Understanding Depressants And Stimulants

Drug addiction is one of the biggest problems in the world right now. According to the Centers for Disease Control, there were over 70,200 deaths from drug overdose in the US alone in 2017. The ease of distribution for prescription medicine even made the situation worse. According to Addiction Blog, 6.2% per capita of the US is from prescription use. This number is still rising each year.

Drugs, legal or illegal, fall into two categories: depressants and stimulants. The two different categories are very different from each other, but both can destroy life by means of abuse and addiction. This article will feature the difference between the two categories and their causes of addiction.

If you feel like you’re falling into addiction and do not know who to turn to for help, please visit a recovery clinic for common depressants and stimulants near you and get the help that you need.

How It Works: Depressants Versus Stimulants
Depressants are drugs that inhibit the central nervous system, slowing all its functions such as the heart rate, the respiratory and the gastrointestinal system.

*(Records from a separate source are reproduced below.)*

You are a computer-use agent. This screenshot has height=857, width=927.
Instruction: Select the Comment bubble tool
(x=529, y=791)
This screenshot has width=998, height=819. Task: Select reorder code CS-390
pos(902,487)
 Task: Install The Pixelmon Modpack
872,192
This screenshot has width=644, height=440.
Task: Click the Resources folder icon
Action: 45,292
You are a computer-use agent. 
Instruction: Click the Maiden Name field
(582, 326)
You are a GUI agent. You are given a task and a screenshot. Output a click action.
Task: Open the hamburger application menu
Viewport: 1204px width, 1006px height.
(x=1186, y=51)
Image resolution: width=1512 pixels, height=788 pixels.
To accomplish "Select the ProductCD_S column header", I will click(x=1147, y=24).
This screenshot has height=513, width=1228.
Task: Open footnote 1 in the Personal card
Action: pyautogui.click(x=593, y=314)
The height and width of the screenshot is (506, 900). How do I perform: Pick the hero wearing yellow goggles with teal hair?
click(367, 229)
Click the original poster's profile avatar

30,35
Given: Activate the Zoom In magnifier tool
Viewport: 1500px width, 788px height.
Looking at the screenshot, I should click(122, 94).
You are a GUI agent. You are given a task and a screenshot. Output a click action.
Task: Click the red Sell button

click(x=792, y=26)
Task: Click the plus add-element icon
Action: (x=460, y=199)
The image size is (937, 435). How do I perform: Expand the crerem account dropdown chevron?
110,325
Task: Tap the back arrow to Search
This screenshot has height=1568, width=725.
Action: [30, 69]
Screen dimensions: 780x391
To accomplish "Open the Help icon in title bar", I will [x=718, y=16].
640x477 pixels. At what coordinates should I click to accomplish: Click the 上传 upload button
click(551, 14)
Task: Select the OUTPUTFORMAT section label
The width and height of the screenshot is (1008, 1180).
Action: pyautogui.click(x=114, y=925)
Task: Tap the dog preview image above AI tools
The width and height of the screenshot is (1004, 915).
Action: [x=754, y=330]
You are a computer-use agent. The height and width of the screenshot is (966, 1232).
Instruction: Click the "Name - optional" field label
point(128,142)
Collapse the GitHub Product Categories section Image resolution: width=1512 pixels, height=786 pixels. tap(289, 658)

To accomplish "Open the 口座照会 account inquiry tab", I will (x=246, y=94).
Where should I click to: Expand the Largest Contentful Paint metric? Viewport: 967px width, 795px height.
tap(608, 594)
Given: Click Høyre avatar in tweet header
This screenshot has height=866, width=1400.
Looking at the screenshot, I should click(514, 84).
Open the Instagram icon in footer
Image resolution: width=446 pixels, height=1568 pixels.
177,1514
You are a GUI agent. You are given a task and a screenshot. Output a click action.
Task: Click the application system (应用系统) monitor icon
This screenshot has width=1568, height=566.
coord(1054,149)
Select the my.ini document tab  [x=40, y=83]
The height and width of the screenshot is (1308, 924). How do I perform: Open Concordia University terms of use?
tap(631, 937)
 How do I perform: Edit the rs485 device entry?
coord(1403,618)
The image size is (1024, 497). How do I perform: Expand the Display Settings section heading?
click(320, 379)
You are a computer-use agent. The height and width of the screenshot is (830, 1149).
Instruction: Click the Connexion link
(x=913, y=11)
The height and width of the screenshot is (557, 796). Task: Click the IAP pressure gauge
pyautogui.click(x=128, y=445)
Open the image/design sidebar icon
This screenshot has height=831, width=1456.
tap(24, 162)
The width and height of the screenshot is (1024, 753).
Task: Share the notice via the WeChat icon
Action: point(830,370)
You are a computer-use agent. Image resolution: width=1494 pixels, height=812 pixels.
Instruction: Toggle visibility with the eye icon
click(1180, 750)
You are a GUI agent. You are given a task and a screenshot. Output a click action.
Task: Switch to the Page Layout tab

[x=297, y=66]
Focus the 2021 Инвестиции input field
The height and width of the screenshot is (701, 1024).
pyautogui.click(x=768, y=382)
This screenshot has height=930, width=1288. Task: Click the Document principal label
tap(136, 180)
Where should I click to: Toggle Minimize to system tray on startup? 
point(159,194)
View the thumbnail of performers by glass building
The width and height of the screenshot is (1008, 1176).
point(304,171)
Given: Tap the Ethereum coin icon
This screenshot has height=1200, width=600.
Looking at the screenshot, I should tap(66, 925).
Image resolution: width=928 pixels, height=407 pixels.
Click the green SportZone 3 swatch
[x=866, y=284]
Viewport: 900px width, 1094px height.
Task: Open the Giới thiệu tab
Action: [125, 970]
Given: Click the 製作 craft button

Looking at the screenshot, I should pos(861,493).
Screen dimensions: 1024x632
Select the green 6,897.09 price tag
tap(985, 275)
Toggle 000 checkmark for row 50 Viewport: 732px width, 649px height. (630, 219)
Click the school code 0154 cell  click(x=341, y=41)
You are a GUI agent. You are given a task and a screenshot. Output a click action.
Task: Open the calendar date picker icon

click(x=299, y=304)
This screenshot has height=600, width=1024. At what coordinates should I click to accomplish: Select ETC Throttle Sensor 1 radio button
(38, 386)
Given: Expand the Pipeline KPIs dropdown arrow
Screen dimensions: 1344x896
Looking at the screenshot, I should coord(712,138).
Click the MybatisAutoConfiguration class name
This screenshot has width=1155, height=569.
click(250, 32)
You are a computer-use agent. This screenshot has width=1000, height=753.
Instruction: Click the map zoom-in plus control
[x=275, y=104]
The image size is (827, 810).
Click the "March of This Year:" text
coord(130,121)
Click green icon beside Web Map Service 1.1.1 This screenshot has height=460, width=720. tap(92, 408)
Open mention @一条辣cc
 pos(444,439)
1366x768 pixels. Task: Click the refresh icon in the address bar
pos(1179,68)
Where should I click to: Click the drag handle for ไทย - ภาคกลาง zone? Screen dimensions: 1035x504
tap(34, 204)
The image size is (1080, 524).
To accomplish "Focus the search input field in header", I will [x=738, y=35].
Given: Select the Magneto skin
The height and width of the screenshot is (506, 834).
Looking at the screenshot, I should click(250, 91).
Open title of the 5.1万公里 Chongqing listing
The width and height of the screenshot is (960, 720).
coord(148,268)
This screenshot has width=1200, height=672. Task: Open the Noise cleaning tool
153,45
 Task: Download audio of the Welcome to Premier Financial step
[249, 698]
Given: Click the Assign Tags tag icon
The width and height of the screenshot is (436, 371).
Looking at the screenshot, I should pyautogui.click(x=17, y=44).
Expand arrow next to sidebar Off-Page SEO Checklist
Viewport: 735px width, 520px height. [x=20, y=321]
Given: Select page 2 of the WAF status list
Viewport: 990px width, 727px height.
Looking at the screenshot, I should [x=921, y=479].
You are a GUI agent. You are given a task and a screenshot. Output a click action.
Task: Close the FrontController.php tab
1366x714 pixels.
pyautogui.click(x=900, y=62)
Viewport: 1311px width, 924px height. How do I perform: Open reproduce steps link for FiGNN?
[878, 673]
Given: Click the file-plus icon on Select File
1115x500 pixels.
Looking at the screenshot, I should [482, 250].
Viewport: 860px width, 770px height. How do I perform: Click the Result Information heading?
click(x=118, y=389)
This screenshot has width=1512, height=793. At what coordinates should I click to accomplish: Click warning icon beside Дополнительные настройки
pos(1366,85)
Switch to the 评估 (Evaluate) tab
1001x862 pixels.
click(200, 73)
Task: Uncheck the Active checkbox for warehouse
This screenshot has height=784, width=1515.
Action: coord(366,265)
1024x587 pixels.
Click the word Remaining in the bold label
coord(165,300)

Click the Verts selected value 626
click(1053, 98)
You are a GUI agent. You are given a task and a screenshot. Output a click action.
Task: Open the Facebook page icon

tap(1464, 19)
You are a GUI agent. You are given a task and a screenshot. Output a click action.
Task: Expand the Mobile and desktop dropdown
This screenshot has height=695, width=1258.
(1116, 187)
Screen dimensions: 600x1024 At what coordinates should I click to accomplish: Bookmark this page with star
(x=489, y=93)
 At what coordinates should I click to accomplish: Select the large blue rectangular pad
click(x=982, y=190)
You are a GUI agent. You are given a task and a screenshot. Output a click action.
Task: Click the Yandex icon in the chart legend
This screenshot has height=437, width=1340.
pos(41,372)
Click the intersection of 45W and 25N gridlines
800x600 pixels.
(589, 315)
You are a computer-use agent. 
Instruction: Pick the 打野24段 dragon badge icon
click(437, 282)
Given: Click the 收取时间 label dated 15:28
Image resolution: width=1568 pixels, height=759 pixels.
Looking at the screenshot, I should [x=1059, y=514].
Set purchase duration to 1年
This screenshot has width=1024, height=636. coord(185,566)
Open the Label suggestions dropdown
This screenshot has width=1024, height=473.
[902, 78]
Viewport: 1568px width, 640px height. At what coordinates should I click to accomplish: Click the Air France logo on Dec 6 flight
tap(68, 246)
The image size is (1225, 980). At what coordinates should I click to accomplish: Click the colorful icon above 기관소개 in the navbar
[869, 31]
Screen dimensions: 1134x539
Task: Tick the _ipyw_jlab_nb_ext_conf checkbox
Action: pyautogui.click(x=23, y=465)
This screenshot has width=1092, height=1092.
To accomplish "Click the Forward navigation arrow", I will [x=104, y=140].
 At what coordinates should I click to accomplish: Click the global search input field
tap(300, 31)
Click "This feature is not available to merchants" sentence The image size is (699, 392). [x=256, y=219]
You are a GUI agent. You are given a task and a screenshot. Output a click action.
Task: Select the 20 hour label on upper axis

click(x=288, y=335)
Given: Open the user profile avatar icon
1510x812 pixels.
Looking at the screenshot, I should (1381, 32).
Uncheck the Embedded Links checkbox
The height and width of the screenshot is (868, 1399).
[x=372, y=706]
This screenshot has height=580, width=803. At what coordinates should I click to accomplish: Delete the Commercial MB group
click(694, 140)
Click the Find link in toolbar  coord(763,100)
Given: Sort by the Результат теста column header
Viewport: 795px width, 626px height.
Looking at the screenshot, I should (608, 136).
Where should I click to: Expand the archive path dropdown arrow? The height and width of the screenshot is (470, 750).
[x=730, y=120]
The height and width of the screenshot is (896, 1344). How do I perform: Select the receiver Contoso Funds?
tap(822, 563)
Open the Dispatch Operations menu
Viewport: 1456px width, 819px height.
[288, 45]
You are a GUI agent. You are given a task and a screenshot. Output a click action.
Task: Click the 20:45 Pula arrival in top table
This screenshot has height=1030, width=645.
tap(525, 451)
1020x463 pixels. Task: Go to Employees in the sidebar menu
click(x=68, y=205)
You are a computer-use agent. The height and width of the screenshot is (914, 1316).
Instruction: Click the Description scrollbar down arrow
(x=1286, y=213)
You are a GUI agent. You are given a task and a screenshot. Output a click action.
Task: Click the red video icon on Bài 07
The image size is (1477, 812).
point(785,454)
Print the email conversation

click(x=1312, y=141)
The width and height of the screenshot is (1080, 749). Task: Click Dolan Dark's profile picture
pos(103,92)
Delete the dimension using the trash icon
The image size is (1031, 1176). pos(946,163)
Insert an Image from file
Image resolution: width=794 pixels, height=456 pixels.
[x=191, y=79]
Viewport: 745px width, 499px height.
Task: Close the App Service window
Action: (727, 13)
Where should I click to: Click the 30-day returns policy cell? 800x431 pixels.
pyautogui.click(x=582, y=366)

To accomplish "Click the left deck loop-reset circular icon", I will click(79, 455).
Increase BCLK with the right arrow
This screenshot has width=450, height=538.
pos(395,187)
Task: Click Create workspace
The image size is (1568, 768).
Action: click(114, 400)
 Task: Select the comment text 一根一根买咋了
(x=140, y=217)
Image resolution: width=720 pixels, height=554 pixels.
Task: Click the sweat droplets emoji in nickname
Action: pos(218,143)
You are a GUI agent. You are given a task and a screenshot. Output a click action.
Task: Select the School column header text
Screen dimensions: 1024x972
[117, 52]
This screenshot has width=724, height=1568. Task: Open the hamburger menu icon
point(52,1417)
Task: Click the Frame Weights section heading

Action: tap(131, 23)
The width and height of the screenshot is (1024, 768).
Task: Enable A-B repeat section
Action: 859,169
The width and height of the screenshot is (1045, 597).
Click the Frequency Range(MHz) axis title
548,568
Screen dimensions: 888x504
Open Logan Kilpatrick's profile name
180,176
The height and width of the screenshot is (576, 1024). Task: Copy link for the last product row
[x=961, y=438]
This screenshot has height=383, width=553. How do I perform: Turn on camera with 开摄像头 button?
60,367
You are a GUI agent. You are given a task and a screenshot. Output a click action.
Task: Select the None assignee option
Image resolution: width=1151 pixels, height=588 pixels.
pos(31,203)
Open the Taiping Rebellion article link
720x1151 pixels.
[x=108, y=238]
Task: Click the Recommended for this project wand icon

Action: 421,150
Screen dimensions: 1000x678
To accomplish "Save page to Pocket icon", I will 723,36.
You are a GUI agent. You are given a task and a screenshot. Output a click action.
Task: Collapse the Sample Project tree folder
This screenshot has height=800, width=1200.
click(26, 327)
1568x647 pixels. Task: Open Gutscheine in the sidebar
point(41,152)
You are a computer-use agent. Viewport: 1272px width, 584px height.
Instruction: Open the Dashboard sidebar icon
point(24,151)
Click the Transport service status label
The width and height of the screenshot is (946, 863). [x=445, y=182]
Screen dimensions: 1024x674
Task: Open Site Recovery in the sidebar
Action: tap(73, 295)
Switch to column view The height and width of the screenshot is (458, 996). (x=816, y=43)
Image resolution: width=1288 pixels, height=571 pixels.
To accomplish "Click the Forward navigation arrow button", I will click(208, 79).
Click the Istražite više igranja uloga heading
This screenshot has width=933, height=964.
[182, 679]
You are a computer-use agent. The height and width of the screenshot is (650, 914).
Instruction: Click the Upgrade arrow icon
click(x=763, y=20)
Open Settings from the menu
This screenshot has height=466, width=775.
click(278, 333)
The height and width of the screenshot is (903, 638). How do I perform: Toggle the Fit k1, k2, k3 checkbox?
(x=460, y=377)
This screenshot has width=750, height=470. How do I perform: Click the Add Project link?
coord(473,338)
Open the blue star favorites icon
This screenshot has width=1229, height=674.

It slows down a lot of body processes and is commonly used legally as sedatives. With the central nervous system and its functions slowing, this gives a feeling of relaxation, sleepiness, and peace to its users. However, when these drugs are abused, the user feels “intoxicated” which makes it addictive. The most common form of addiction using a depressant is the addiction to painkillers. Examples of depressants are alcohol, morphine, heroin, valium, codeine, and Xanax.

Stimulants, on the other hand, are drugs that speed up the process of the central nervous system. It speeds up the heart and respiratory rate as well as increasing the body temperature and blood pressure. When a user continuously uses stimulants, they will feel supercharged and full of energy and focus. In some cases, stimulant causes a rush of euphoria, which makes the experience addiction. However, appetite and sleep are suppressed. Stimulants are often used by snorting, injection, and smoking. The most common type of addiction via stimulant is the addiction to caffeine that can be found of coffee beverages. However, there are harmful stimulants such as nicotine, cocaine, methamphetamine or meth, and MDMA or ecstasy.

Side Effects Of Substance Overdose
The overdose of depressants is also associated with a case of overdose alongside another drug. This is because a lot of people mix depressants with other substances in order to intensify the euphoric effect or the rush and high from it. Because depressants slow down the heart and the respiratory system, one of the apparent effects that users get is the deficiency of oxygen in the brain and on other organs. This can lead to brain damage, being comatose, or even worse, death. Side effects include disorientation, cold or clammy skin, shallow breathing, bluish lips or fingernails, and no response to stimuli.

Stimulant users, on the other hand, suffer side effects that are brought to by the “crash” when the body leaves the system. As stimulants speed up the process of the heart and the respiratory system, a weak heart might be affected with increased risk in stroke or other heart problems. In addition, conditions which can be triggered by the rush such as anxiety and panic disorders can be worsened. Deaths by stimulants are often caused by heart attack, stroke, or hyperthermia (when the body temperature dangerously rises). In addition, stimulant users tend to have irregular breathing, severe headache, racing pulse, and tightness of the chest.

Battling Addiction and Withdrawal Symptoms
The first step in battling addiction is to recognize the addiction itself. A lot of people that suffer from drug addiction are not aware of the harm the addiction gives them. Help from friends and family will be crucial in this stage. What’s next is the battling of withdrawal symptoms, in which even more help from the victim’s loved ones, as well as accredited medical rehabilitation centers, are needed.

Each drug will affect users differently. Withdrawal symptoms can be emotional, physical, or both. Emotional symptoms include anxiety, depression, or problems in sleeping. Physical symptoms include headaches, difficulty in breathing, as well as sweating and muscle aches, tension, and tremors. Addiction from alcohol will have more dangerous physical withdrawal, which can include mal seizures, hallucinations, and delirium tremens.

Stimulants and depressants have benefits for certain uses and in some medical cases. However, an overdose of these substances can cause danger and death. Usage needs precaution and distribution needs further moderations from the authorities.